### Tarefa 1:
Reproduza o texto sobre fundamentação da prisão preventiva de "Existe iterativa jurisprudência" até "STF. ORDEM CONCEDIDA.", sem alterar nada.
### Tarefa 2:
Com base no texto sobre fundamentação da prisão preventiva, diga se cada afirmação abaixo está de acordo com ele. Responda sim ou não e cite entre aspas as palavras do texto que decidem.
(a) No julgamento do HC 84.078, o Supremo Tribunal Federal considerou inconstitucional a execução provisória da pena por unanimidade.
(b) A ementa menciona o inciso IX do art. 93 da Constituição Federal.
(c) A ementa exige a demonstração de que a prisão atende a pelo menos um dos requisitos do art. 312 do Código de Processo Penal.

Fundamentação idônea como garantia de imparcialidade

            Existe iterativa jurisprudência difundindo os marcos técnico-jurídicos para que se possa decretar uma prisão preventiva válida. A ementa abaixo é mais um exemplo. Porém, com uma pequena inovação. Veja-se:

 

“PROCESSO PENAL CONSTITUCIONAL. PRISÃO CAUTELAR, NA MODALIDADE PREVENTIVA. FUNDAMENTAÇÃO JUDICIAL INSUFICIENTE PARA PREENCHER O CONTEÚDO MÍNIMO DA GARANTIA QUE SE LÊ NO INCISO IX DO ART. 93 DA CF. FUNDAMENTOS VAGOS, RETÓRICOS E REFUGADOS PELA AMPLA JURISPRUDÊNCIA DO STF. ORDEM CONCEDIDA.

1.  A garantia da fundamentação dos julgamentos importa o dever judicante da real ou efetiva demonstração de que o aprisionamento de alguém atende a pelo menos um dos requisitos do art. 312 do Código de Processo Penal. Sem o que se dá a inversão da lógica elementar da Constituição, segundo a qual a presunção de não-culpabilidade é de prevalecer até o momento do trânsito em julgado de sentença penal condenatória. Até porque, no julgamento do HC 84.078, o Supremo Tribunal Federal, por maioria de votos, entendeu inconstitucional a execução provisória da pena. Na oportunidade, assentou-se que o cumprimento antecipado da sanção penal ofende o direito constitucional à presunção de não culpabilidade. Direito subjetivo do indivíduo que tem a sua força quebrantada numa única passagem da Constituição Federal. Leia-se: “ninguém será preso senão em flagrante delito ou por ordem escrita e fundamentada de autoridade judiciária competente, salvo nos casos de transgressão militar ou crime propriamente militar, definidos em lei” (inciso LXI do art. 5º).

### Dados brutos:
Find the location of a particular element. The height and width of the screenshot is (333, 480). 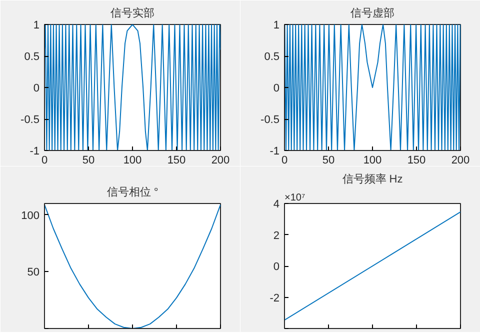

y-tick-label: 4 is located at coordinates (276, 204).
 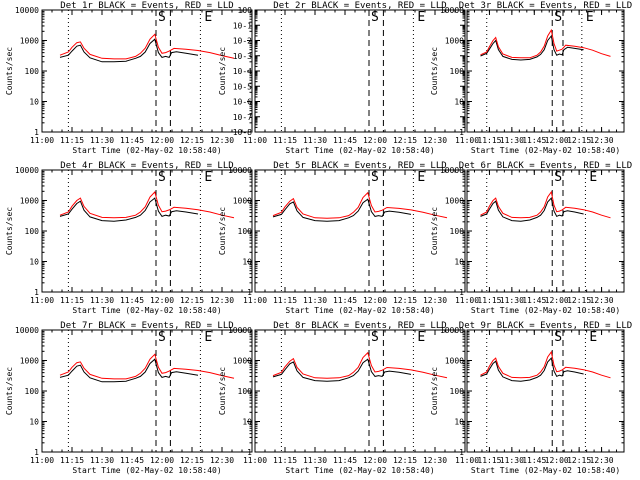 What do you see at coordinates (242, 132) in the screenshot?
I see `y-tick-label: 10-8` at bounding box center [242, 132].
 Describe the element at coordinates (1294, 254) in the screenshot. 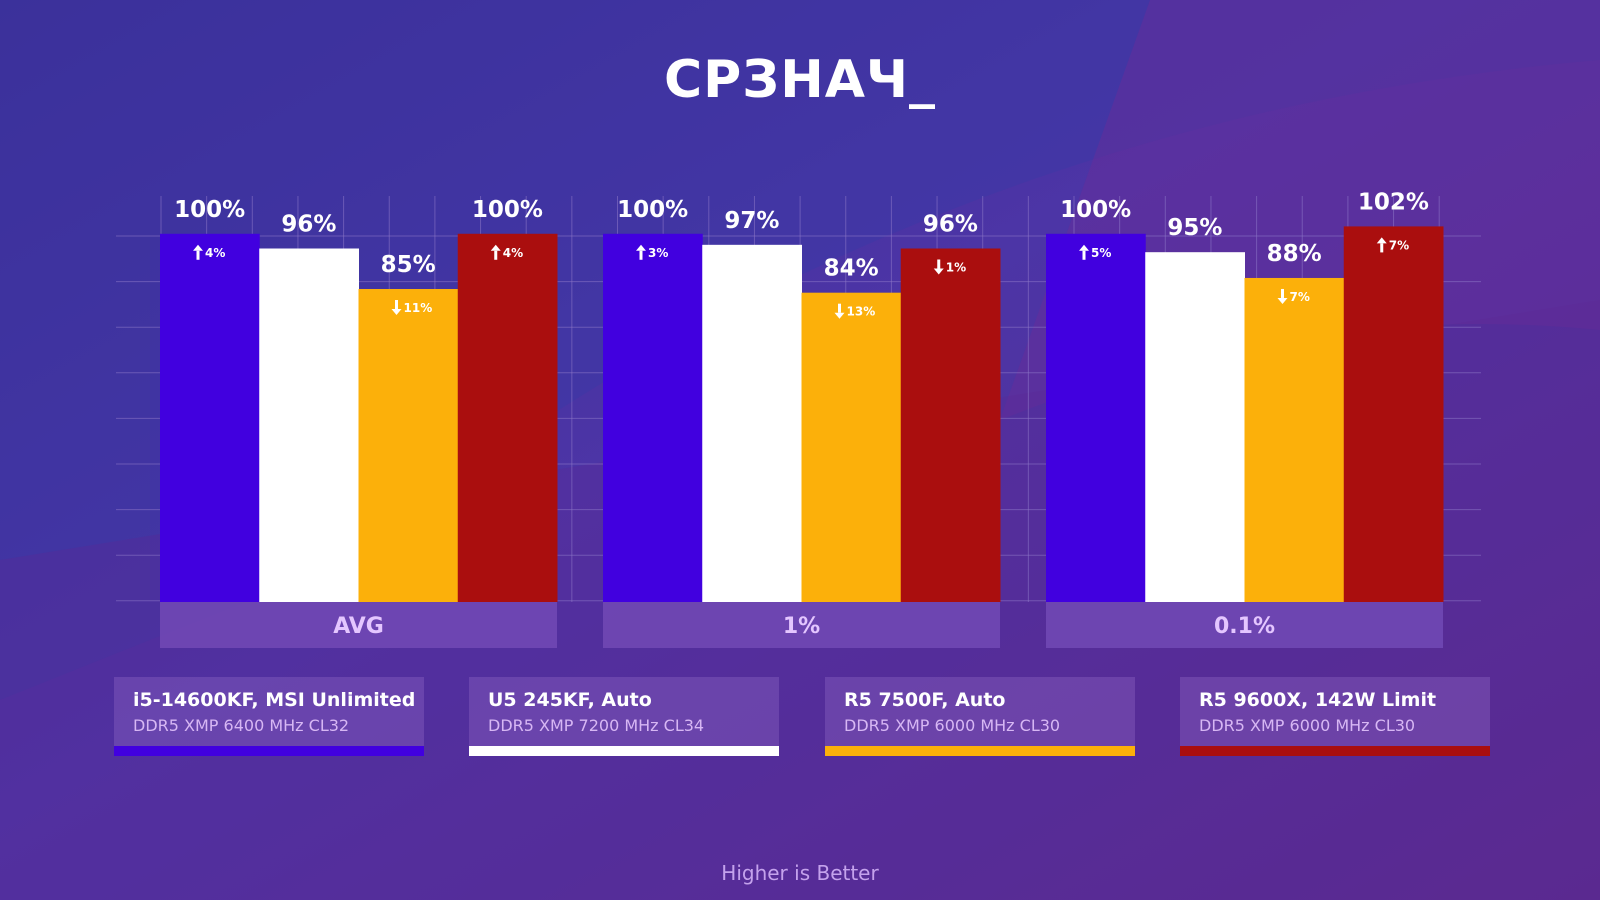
--
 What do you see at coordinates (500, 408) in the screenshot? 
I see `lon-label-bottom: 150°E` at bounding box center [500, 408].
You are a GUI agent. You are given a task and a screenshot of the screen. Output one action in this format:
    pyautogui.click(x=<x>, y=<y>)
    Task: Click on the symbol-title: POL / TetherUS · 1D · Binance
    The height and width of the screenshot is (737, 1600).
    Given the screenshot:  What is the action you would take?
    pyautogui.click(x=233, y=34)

### Resposta final 1:
Existe iterativa jurisprudência difundindo os marcos técnico-jurídicos para que se possa decretar uma prisão preventiva válida. A ementa abaixo é mais um exemplo. Porém, com uma pequena inovação. Veja-se:

 

“PROCESSO PENAL CONSTITUCIONAL. PRISÃO CAUTELAR, NA MODALIDADE PREVENTIVA. FUNDAMENTAÇÃO JUDICIAL INSUFICIENTE PARA PREENCHER O CONTEÚDO MÍNIMO DA GARANTIA QUE SE LÊ NO INCISO IX DO ART. 93 DA CF. FUNDAMENTOS VAGOS, RETÓRICOS E REFUGADOS PELA AMPLA JURISPRUDÊNCIA DO STF. ORDEM CONCEDIDA.

### Resposta final 2:
(a) Não: "por maioria de votos, entendeu inconstitucional a execução provisória da pena".
(b) Sim: "INCISO IX DO ART. 93 DA CF".
(c) Sim: "atende a pelo menos um dos requisitos do art. 312 do Código de Processo Penal".